Peut-on parler d'écritures féminines et masculines? Peut-être bien... du moins dans certains cas. J'ai passé la journée d'hier plongée dans deux univers féminins, tout d'abord avec un court recueil de nouvelles,
L'amour est très surestimé, Prix Goncourt de la nouvelle 2007, un cadeau d'une amie qui pratique le genre avec un bel enthousiasme.

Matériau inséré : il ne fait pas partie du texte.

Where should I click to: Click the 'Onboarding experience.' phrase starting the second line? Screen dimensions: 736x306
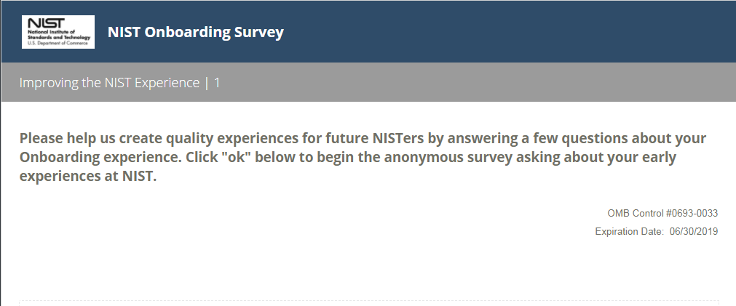click(x=103, y=158)
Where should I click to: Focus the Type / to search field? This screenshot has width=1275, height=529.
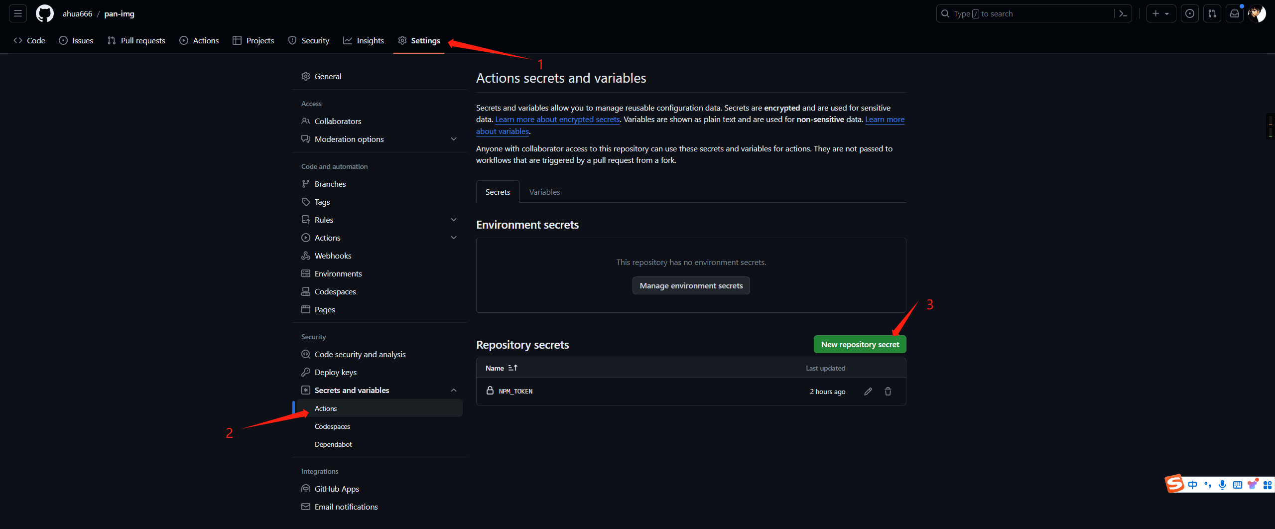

Brigitte Giraud (que je découvre ici) traite de l'amour, non pas dans son effervescence ou son flamboiement mais dans sa chute, quand il y a séparation, deuil, quand on doit réapprendre à vivre seule, à adopter de nouveaux codes, apprivoiser de nouveaux repères. D'entrée de jeu, avec La fin de l'histoire, le ton est donné. « On dit que la fin est inscrite dans le commencement. » (p. 11) J'ai été plutôt séduite par le ton intimiste du recueil et son unité, sauf pour L'été de l'attente qui, même si elle traite de la fin d'un amour (l'assassinat de Marie Trintignant par son amant) m'a semblé hors propos ici. Il ne se passe presque rien dans ces petites histoires qui ressemblent à tant d'autres, et pourtant, on y entre sans hésitation, porté par un certain spleen et une élégance du ton.